There is a particular kind of power that women of our generation were taught to respect without ever being fully invited to hold. It lived in certain offices, behind certain desks, administered by women who had spent decades clawing their way to the top of industries that were never especially designed to have them there, and who, once arrived, ran those industries with the focused intensity of someone who knows exactly how easily it can all be taken away. It expressed itself through access and exclusion, through who got the meeting and who waited in the lobby, through which names appeared on covers and which were quietly, permanently dropped. For a long time, it was the only game in town. Then, with very little fanfare and absolutely no apology, the world built a different one. And a lot of the women who had spent their best years mastering the first found themselves holding a skillset the new one didn’t especially need.
That shift is the backdrop to one of the more unexpectedly interesting films of 2026. The Devil Wears Prada 2 is technically a sequel to the 2006 comedy that gave us Meryl Streep as the most terrifying woman in Manhattan and a young Anne Hathaway as the ambitious outsider trying to survive her. Twenty years on, the power between those two women has reversed entirely, and not in a way that’s particularly comfortable for either of them. The all-powerful editor-in-chief of a high-fashion magazine empire is no longer dictating to the world from an untouchable height. She is fighting, in that particular ice-cold way of hers, to stay relevant in a world that stopped needing her permission for anything around the time everyone got a smartphone. Her former assistant, the young woman she once treated more or less like furniture, now holds enough power to rescue her or finish her off with a well-placed article. Soundtracked by an original song from Lady Gaga and Doechii called “Runway,” the film announces itself not as nostalgia but as a reckoning, and the question underneath all the extraordinary clothes is one that will feel uncomfortably familiar to any woman who has spent serious time in a serious career: when the structure that made you powerful crumbles, what are you actually left with?
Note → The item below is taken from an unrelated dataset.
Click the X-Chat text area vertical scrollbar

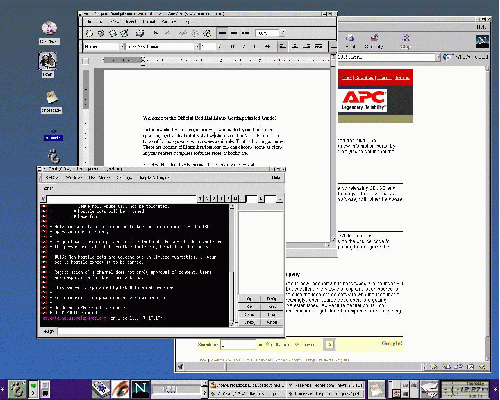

To understand why that question carries real weight in 2026, it helps to spend a moment thinking seriously about Anna Wintour’s formidable career.

Wintour took over American Vogue in 1988 and spent the next 37 years building a power structure that would make most corporate CEOs feel a little inadequate about their legacy. She was up at 5:30 every morning, editing until midnight, running the Met Gala with what colleagues described as “militant” precision, a word that in this context sounds less like a criticism and more like a reluctant compliment. Her biography, written by Amy Odell after interviews with more than 250 sources, reveals that industry publicists routinely invoked her name when negotiations got sticky: “Do you want me to go to Anna with this?” was apparently enough to end most disagreements before they properly started. Bradley Cooper sought her counsel when casting A Star Is Born. Serena Williams called on her. Andy Warhol, in a characteristically contrarian move, once called her a “terrible dresser.” She did not appear to lose any sleep over it.
The scope of her influence was, by any reasonable measure, absurd. She helped push Christian Dior toward hiring John Galliano. She turned the Met Gala from a modest museum fundraiser into the most photographed, most dissected, most memeable night in fashion, personally controlling the guest list with the kind of authority that heads of state would find familiar and perhaps slightly threatening. The Guardian once called her the “unofficial mayoress” of New York City, which sounds like hyperbole until you remember that she was simultaneously shaping the aesthetic output of the global luxury industry, fundraising for American presidents, and making or quietly ending the careers of designers who had spent their entire professional lives trying to please her. Fashion had always had its power brokers, from Edna Woolman Chase running Vogue in the early 1900s to Diana Vreeland’s gloriously deranged reign in the 1960s, but Wintour built something different in scale and reach. She did not just edit the magazine but became what the magazine meant, and in doing so, she became what the industry meant too.
The most telling illustration of how far that power extended came during the production of the original The Devil Wears Prada in 2005, when Wintour was reportedly threatening designers and fashion personalities that Vogue would not cover them if they appeared in the film. How crazy is that? A fashion magazine editor wielding the threat of editorial exclusion as leverage against a Hollywood production starring Meryl Streep, just through the quiet and well-understood fact that being on the wrong side of Anna Wintour had consequences. “People respond well to those who are sure of what they want,” she once said, describing her own management style, in the most politely understated summary of a genuinely formidable operating approach.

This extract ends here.